> **Vos consignes**
Pouvez-vous poursuivre le fil de tweets ci-dessous sur la session « Théories et paradigmes sociologiques » à partir de son dernier tweet ?

> **Extrait cité**
####

Profile picture
, 56 tweets, 10 min read Read on Twitter
Sans transition, la session 4 du #RT36 "Théories et paradigmes sociologiques" sur le processus de conceptualisation. #AFS2019
@RT_36_AFS
On démarre avec Rémi Sinthon : "Départager les approches théoriques en fonction de leurs impensés. Le cas des conceptions de la stratification sociale".
@RT_36_AFS Objectif : revérifier la théorie de la légitimité culturelle. Étudier en thèse les rares cas de déclassement social, les plus inattendus.
La démarche, dans l'étude des conceptions de la stratification sociale, vise à départager les approches théoriques : comment faire cela ?
La démarche de partition les "impensés" de ces théories semblait la plus prometteuse. Il n'y a aucun moyen systématique de faire : pour délimiter le corpus il a d'abord fallu restreindre la recherche à la discipline sociologique depuis la fin du XIXe siècle en français et anglais
Pour la sociologie d'avant les années 1960 les auteurs sont largement identifiés. Pour la suite c'est + délicat et polémique, il fallait alors se limiter aux revues dominantes.
L'un des grands résultats du travail : le clivage très marqué entre courants qui interagissent peu.
Une socio centrée sur le RC28 de l'Association internationale de sociologie, très statistique d'une part et, d'autre part, une tradition moins unifiée venue de France.
1) "Social stratification and mobility" -> Universités de Columbia, Harvard et Chicago (avant les années 1960).
T. Parsons et débats autour du structuro-fonctionnalisme, Robert Merton. Critiqué dès le début des années 1950 (notamment par Gerhard Lenski). Analyse des articles dont le titre contient "stratification", "status", "classes", "social structure".
Plutôt que de raisonner auteurs par auteurs, des variables ont été codées dans l'American Sociological Review (au sujet de la stratification sociale). On voit alors la montée de ce courant et l'arrivée d'une sociologie techniciste (Goldthorpe, Boudon, Lenski, Blau et Duncan, etc)
En examinant les travaux sur les réseaux sociaux (RC28) fait apparaitre des innovations conceptuelles : avec M. Grossetti (bifurcations) ou F. Weber, par exemple. Il y a eu de nombreuses innovations empiriques qui n'ont pas été particulièrement théoriques pour autant.
Une fois le corpus de texte examiné, la systématicité n'est plus possible, il a été possible d'arriver à 6 grands impensés:
1. L'essentialisation des catégories d'analyse (prendre les indicateurs pour des éléments substantiels, présenter comme un résultat 10% de cadres en France)
2. L'analyse symétrique de la descente et de l'ascension sociale. Les deux mouvements ne fonctionnent pas de manière symétrique.

####

> **Items fournis**
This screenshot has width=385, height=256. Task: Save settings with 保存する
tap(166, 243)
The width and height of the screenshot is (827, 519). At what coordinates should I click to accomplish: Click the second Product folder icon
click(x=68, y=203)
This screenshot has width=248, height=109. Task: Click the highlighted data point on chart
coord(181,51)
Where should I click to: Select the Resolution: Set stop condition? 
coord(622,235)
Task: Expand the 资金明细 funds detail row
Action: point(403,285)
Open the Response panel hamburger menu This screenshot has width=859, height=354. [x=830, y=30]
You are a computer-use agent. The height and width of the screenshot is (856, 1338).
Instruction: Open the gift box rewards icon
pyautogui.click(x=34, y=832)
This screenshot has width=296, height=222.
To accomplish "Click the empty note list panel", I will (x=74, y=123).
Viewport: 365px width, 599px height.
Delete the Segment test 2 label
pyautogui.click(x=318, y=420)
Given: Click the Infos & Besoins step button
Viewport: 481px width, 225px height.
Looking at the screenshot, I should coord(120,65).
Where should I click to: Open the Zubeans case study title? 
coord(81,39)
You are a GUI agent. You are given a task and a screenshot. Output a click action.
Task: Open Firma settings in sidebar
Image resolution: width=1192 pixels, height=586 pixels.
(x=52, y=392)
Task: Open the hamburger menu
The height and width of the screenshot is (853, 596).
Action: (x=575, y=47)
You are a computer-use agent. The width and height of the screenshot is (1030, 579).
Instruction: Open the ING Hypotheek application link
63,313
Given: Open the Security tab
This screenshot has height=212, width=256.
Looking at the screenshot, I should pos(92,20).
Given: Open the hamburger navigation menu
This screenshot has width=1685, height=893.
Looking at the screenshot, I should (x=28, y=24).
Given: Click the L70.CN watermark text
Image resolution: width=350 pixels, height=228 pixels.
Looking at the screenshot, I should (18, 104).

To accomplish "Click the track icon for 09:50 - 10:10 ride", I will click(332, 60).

####

> **Réponse**
3. L'échelle d'analyse, gouvernée par celle des outils empiriques. Présupposer un espace social continu parce que les indicateurs sont continus,par ex.
4. La prétention à un point de vue englobant (exemple de l'espace en 2 dimension dans La Distinction).
5. L'oubli qu'il existe plusieurs dimensions des status sociaux.
6. Le sujet pertinent de la stratification sociale.
L'approche généalogique adoptée, réflexive, s'intéresse aussi au contexte social de la théorisation. Si les statistiques d'état sont routinisées c'est parce qu’elles servent les besoins administratifs. Ce type de réflexivité méthodologique en sociologie est utile pour étudier...
... et comprendre les impensés. Deux positions épistémologiques doivent être admises :
- refuser d'attribuer aux sciences sociales un régime de scientificité spécifique.
- échec d'abolir le dualisme science pure/appliquée ; en socio de la mobilité celui-ci est conservé.
-> Détail de ce travail dans son livre paru l'année dernière, "Repenser la mobilité sociale" (Éditions EHESS).
Pour compléter ces notes nécessairement imparfaites (j'ai faim) je vous renvoie aux tweets de @cle_perronnet, dont le talent en LT n'est pas à démontrer :)
On continue avec la communication de Julien Larregue (@JulienDLarregue) et Frédéric Lebaron (@fredileb) : Matérialité de la pensée et résistance de l'idéalisme. Sur l'opportunité d'une interprétation sociologique des processus cérébraux".
#RT36 #afs2019
@JulienDLarregue @fredileb Pierre Bourdieu était très intéressé par les bases cérébrales de la théorie de l'habitus. La discipline sociologique ne s'est pas assez confrontée avec les développements majeurs des neurosciences (dès les années 1990).
Il y a eu ensuite le développement des neurosciences sociales. A cette occasion Frédéric Lebaron a eu l'opportunité de discuter lors d'un grand colloque avec des psychologues, neuroscientifiques, économistes, etc. qui s'étaient déjà confrontés à ces neurosciences.
Constat : nécessité de développer des travaux de sociologie des sciences sur l'émergence des neurosciences dans l'étude du social. Impératif de réflexivité, et réfléchir à ce que ces sciences apportent ou non à la sociologie, quelle posture adopter.
Julien Larregue a réalisé pour sa part une thèse sur les théories biologiques du crime aux Etats-Unis. Bcp de ces théories étaient fondées en opposition aux traditions sociologiques (notamment autour du débat nature/culture ; en particulier avec les twin studies).
Au fur et à mesure de ses réflexions, il constate que la plupart des débats en France font appel à ce dualisme. C'est pour cela que le développement de ses travaux en socio des sciences l'ont conduit à prendre position dans certaines controverses.
Comment intégrer des données neuroscientifiques dans l'étude des processus sociaux ?
Les débats actuels sont dichotomiques et créent de fausses oppositions. On se prononce en faveur (Bronner/Géhin, Cordonier) ou en défaveur (Giry) du rapprochement sciences sociales/cognitives.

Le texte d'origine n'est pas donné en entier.